One of the things that comes out of a culture is how to do things. Our cultures are repositories of successful survival knowledge and tell us how to do everything from sexing and birthing, to harvesting and hunting, to scattering the ashes of the dead on the Oklahoma breezes.

At the same time however, cultures also draw boundaries around what can be done. Because we have our culture to tell us how to do a thing, we are limited in thinking of the infinite other ways to do said thing. Think of comparing the permaculture vid you posted some weeks ago to the mindset of a regular old farmer out in the midwest. He would never have thought of that, would have a hard time even agreeing it might work. Not because he is stupid, but rather because his farming knowledge is very extensive but defined and outlined by his culture.

Or like a kid growing up in a religious family deciding not to be religious. There’s “Mom’s way,” and “Not Mom’s way.” “Not mom’s way” might be becoming a modern Pagan, or perhaps being an atheist for that particular kid.
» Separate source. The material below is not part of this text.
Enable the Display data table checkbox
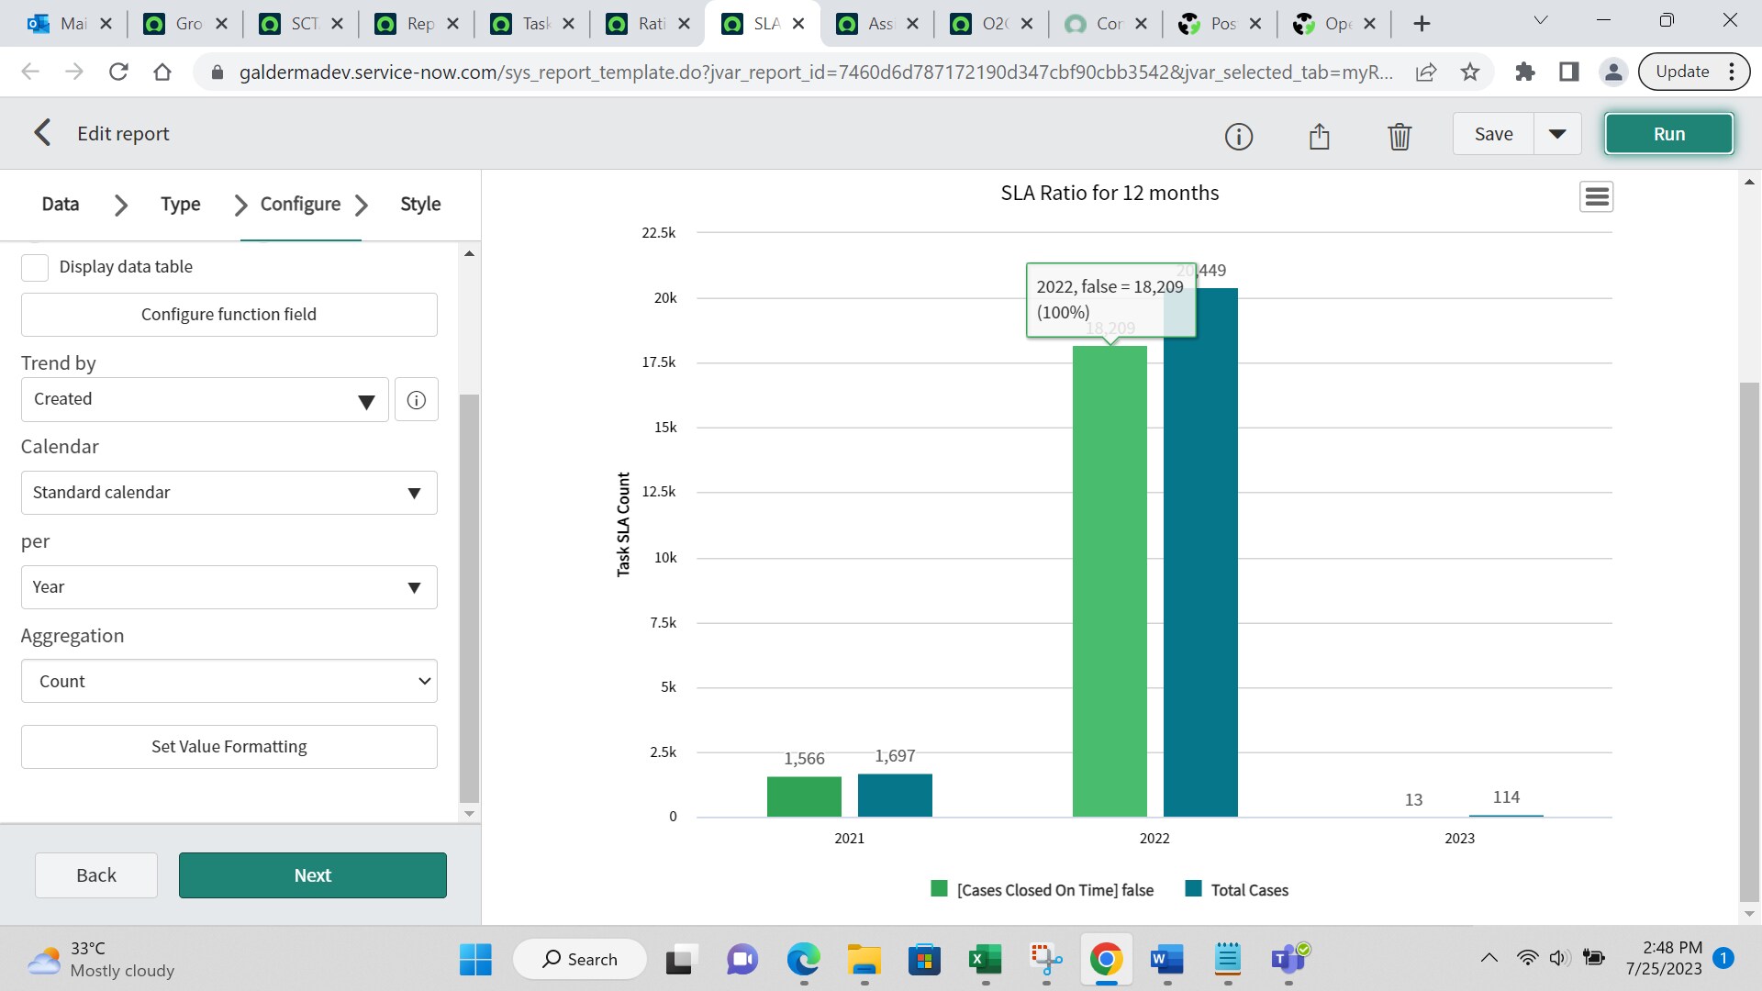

But the reality of the almost infinite ways human cultures have tried to deal with questions of the infinite, of whatever god and religion are, will be opaque until the kid divests himself of belieiving in not just “Mom’s way” but also of “Not Mom’s way.”

So whatever the future holds, there are infinite possibilities to accomplish what needs to be done, as long as we can be self-critical enough to move beyond “the way we do it” and “not the way we do it” to the almost infinite ways it can be done.